TASKS:
1 – In the text below about multiplication rhymes, how many rhymes a week do students at Edwin A. Anderson Elementary School learn, and for how many weeks?
2 – In the text below about multiplication rhymes, rewrite the paragraph beginning "This level TWO multiplication table" as a short bulleted list that keeps its main facts.
3 – The text below about multiplication rhymes describes five of Edwin A. Anderson Elementary School's rhymes as a little gross. List all five.

TEXT SECTION:

━━━━━━━━

This level TWO multiplication table is only a little more difficult than the table in my previous post. This puzzle uses 12 factors while the previous one used just 10. To find all these factors you have to be familiar with 144 multiplication facts, a requirement that sounds much more intimidating than it really is. (For example, 3 x 5 and 5 x 3 are counted as 2 different facts.) 144 is a fascinating number. It is a dozen dozen, otherwise known as a gross. Therefore, completing this puzzle will help you review the gross multiplication facts! If you haven’t memorized all of the facts, there is a gross way to learn some of the gross multiplication facts.

Edwin A. Anderson Elementary School uses manipulatives and rhymes to teach the multiplication facts. Their students learn two rhymes a week for sixteen week and are masters of the gross multiplication facts when they are done. Five of the rhymes are actually a little gross:

3×3, nine cuts on my knee

3×8, 24 horseflies on my plate

4×7, 28 spiders are webbin’

6×8, fishing bait, count slimy worms all 48

7×7, roaches on a vine, yucky and scary all 49

It was a very gross multiplication rhyme about the number 64 that inspired me to collect some favorite rhymes and even write a few rhymes myself. I collected them in one list I titled Multiplication Rhymes:

That gross, but inspiring, rhyme about the number 64 and some other gross multiplication rhymes are listed below:

18 The two Frankenstein monsters ate teens. 2×9=18

18 These three stinky trolls chewed six garlic cloves whenever they ate beans. 3×6=18

36 That shelf has three cans of ginger ale if you get thirsty and sick. 12×3=36

63 Kevin whined by a prickly tree. He whined about learning 7×9=63. Now Kevin whines ’cause the prickles didn’t let him be!

━━━━━━━━

COLLECTED DATA:
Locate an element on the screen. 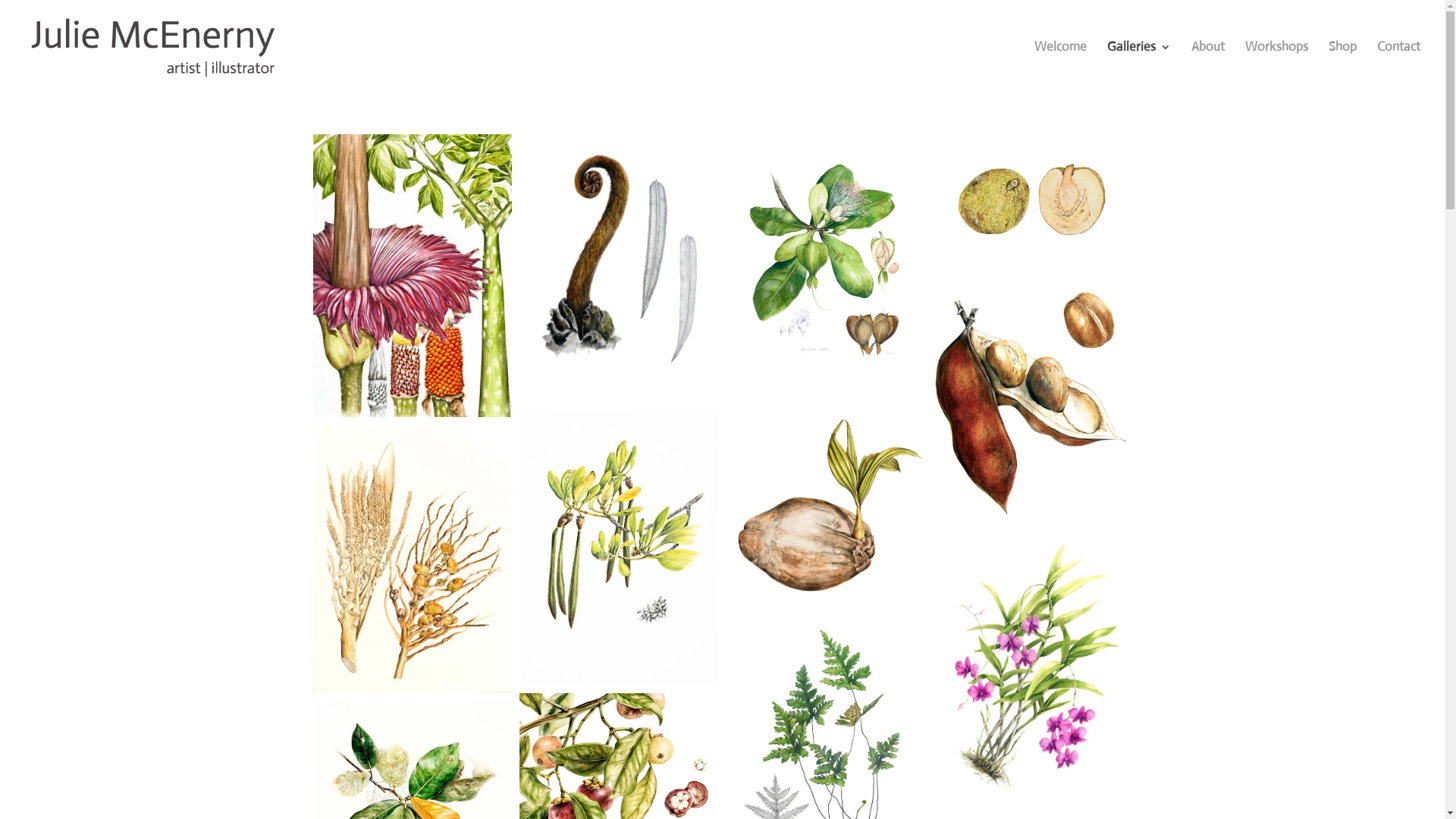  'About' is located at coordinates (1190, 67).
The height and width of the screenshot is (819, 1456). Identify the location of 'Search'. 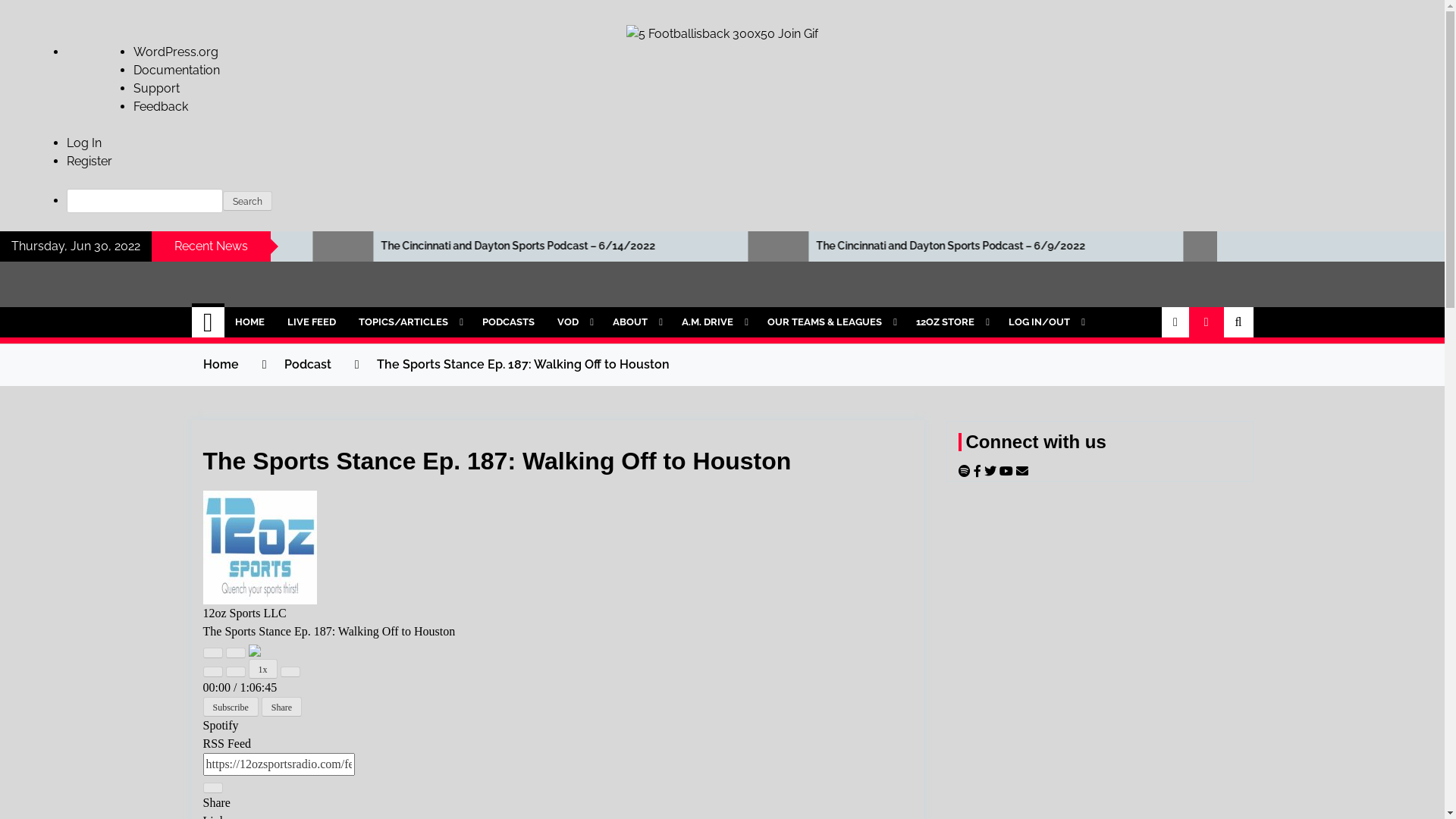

━━━━━━━━

ANSWERS PER TASK:
1 – They learn two rhymes a week for sixteen weeks.

2 –
- This level TWO multiplication table is only slightly harder than the one in the previous post.
- It uses 12 factors instead of 10.
- Solving it requires knowing 144 multiplication facts, which is less intimidating than it sounds; 3 x 5 and 5 x 3 count as 2 different facts.
- 144 is a dozen dozen, or a gross, so the puzzle reviews the "gross" multiplication facts.
- There is also a gross way to learn some of these facts for anyone who hasn't memorized them all.

3 –
- 3×3, nine cuts on my knee
- 3×8, 24 horseflies on my plate
- 4×7, 28 spiders are webbin'
- 6×8, fishing bait, count slimy worms all 48
- 7×7, roaches on a vine, yucky and scary all 49